CONCLUSIÓN


Con base a la realización de los análisis del expresidente Enrique Peña Nieto y de Andrés Manuel López Obrador quien ahora está al frente del sexenio 2018-2024, así como del contexto que estamos viviendo desde este suceso, Ayotzinapa marca un parteaguas en la administración de Peña Nieto. Hay un antes y un después en su gobierno a raíz de la desaparición forzada de los 43 jóvenes normalistas rurales. Desde entonces, comienza el deterioro de la imagen presidencial.
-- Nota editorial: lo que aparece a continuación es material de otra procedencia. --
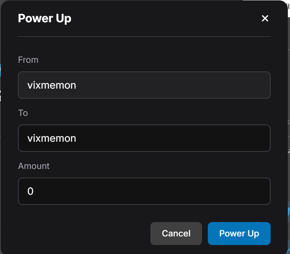Focus the To account input field

click(x=144, y=138)
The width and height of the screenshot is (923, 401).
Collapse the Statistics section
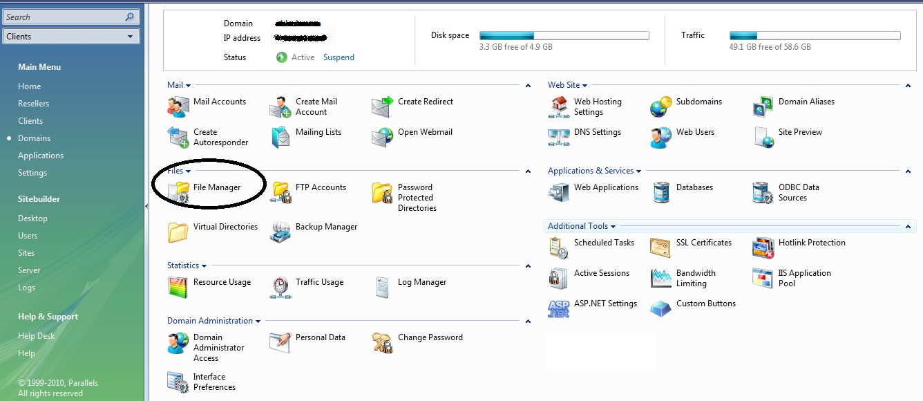(528, 266)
El nombre del mandatario pasará a la historia asociado con la noche de Iguala.
¿Cómo explicar que hay familias que nunca sabrán que sucedió con sus seres queridos? ¿Cómo explicar que el crimen organizado tiene el control sobre poblaciones enteras? ¿Cómo explicar que las reglas son impuestas por cobardes asesinos?
En este caso se sintetizan muchas de las violaciones a los derechos humanos existentes en el país desde hace décadas: desaparición forzada, tortura, impunidad. Lo que sucedió en Iguala el 26 de septiembre de 2014 no es algo que sólo ocurra en Guerrero. Acontece a lo largo y ancho del territorio nacional.
Con tristeza estamos presenciando como se escribe frente a nosotros un nuevo capítulo de México, en el que la impunidad y la corrupción son los principales actores. Un capítulo de aquellos que no quisiéramos contar, que nos avergüenza, que quisiéramos nunca hubiera existido, pero sobretodo un capítulo en el que no encontramos una explicación.
Sin duda el discurso que ha logrado revivir un poco más la esperanza es el pronunciado por Andrés Manuel en su firma del decreto de acceso a la verdad, donde los padres expusieron que Enrique Peña Nieto no había logrado resolver el caso, pero con la firma de este decreto y las nuevas propuestas del gobierno que ha entrado recientemente confían nuevamente en que tendrán a sus hijos de vuelta.